A couple quick thank you for links, Brigid at Paperless Comics, Xerexes at comixtalk.com. Thank you!

The next person I wished to blog about who gave editorial assistance was Dylan Meconis. You may know her for her funny and popular online (and now in print) comic Bite Me! Or you may know her for her very beautiful and incredibly engrossing werewolf story centering on of Luther Levy called Family Man which she is currently writing drawing and posting. She also illustrated the graphic Novel Wire Mothers, her main website is here, and her blog is here. For twitter, facebook, and favorite brand of ketchup, you’ll have to do your own searching.

On Spacetrawler, she provided editorial feedback on the first batch of scripts back in the beginning of September. I think I found it most helpful in that she helped me clarify what was likable and non-likable with the characters, as well as the in honing the dialogue. Things I was really struggling with at the time.
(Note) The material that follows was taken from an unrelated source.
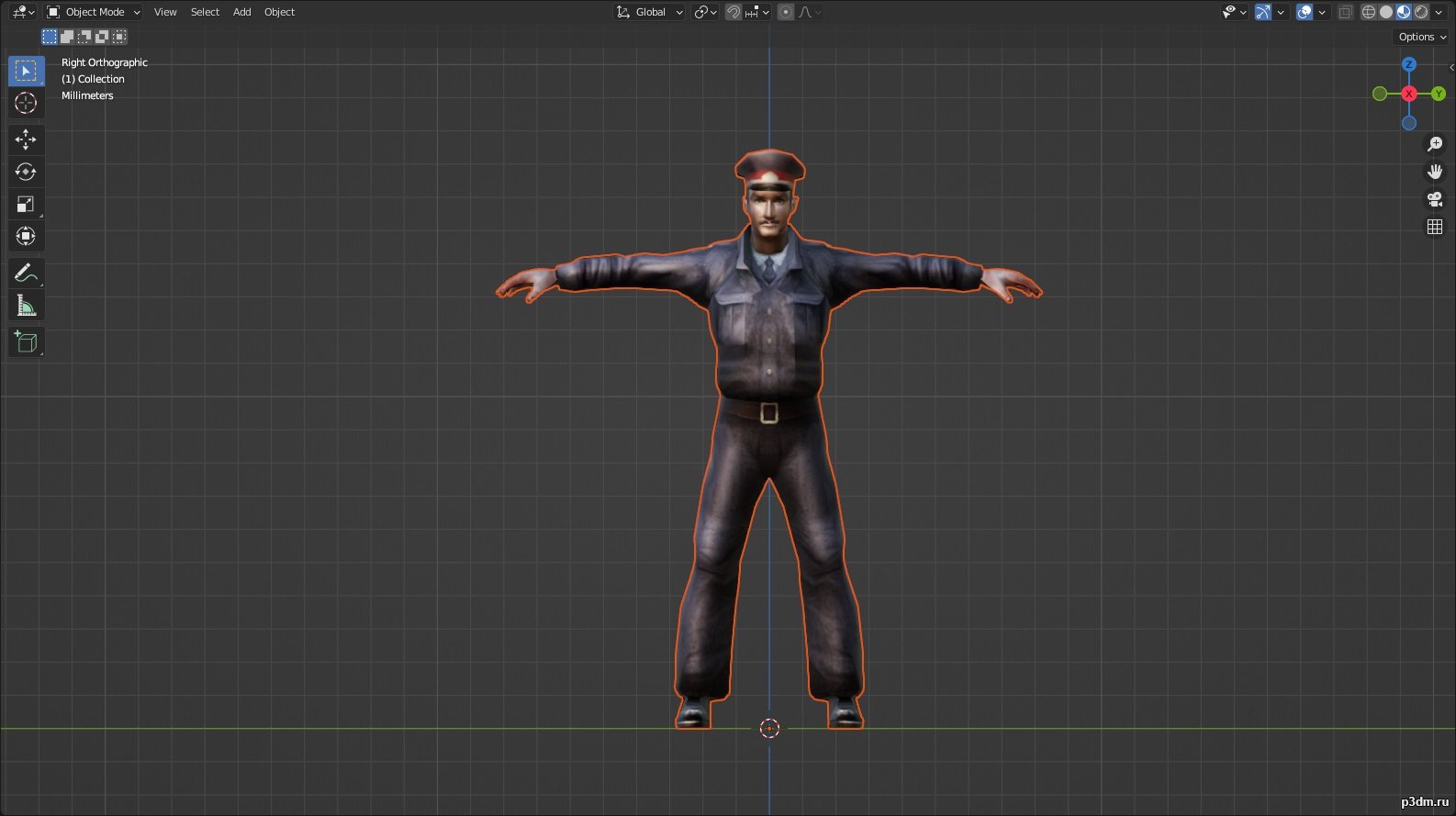
Task: Select the Add Cube tool
Action: coord(26,342)
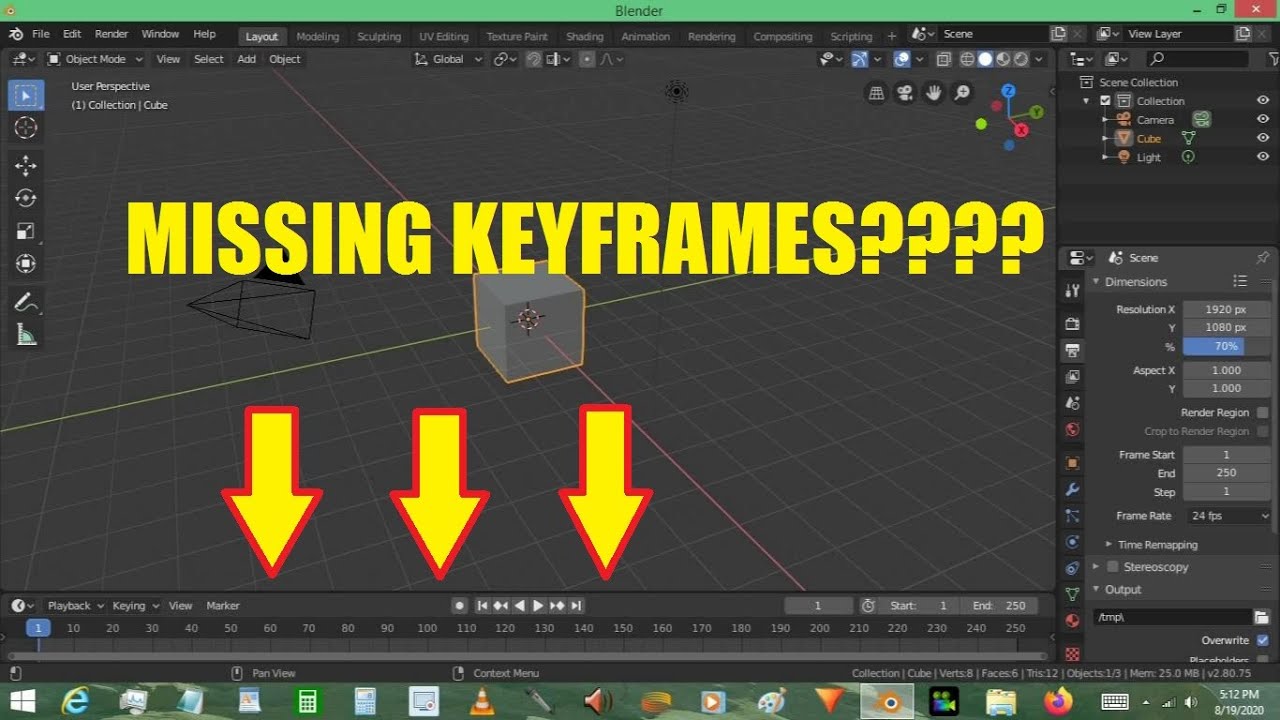Viewport: 1280px width, 720px height.
Task: Enable the Render Region checkbox
Action: (x=1263, y=412)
Thanks, Dylan!


  1. Christopher

    Thanks, both!

    Kevin, this is the first Spacetrawler strip I thumbnailed, wayyy last spring, and it is now the most re-written strip I’ve done. Mostly because, as I developed her character more and more, I had to keep changing it to fit her. Since YOU last read it, I rewrote it from the ground floor up. But that didn’t work and so i did it again. 🙂

  2. Frank

    Okay, I’ve just re-reading the whole thing, considering that Mr. Zorilla and his family are supposed to be Spanish speakers, and I just have to ask, how do you pronounce Zorilla? Is it supposed to rhyme with Gorilla? Or are you using the Spanish “eljay” (double L) which would mean it’s pronounced Thor-ee-yah?

  3. Frank

    Thor-ee-yah, then.
    Well, more correctly it’s Tso-wree-ja (“Ts” as in a Russian Tsar, “wr” as in the English word “wry”, and “ja” as in German for “yes”), but when you factor accents and colloquialism, it sounds more like Thor-ee-yah (plus, this pronunciation just plain looks neater in text, is easier to explain to an English-speaker, and easier for an English-speaker to remember).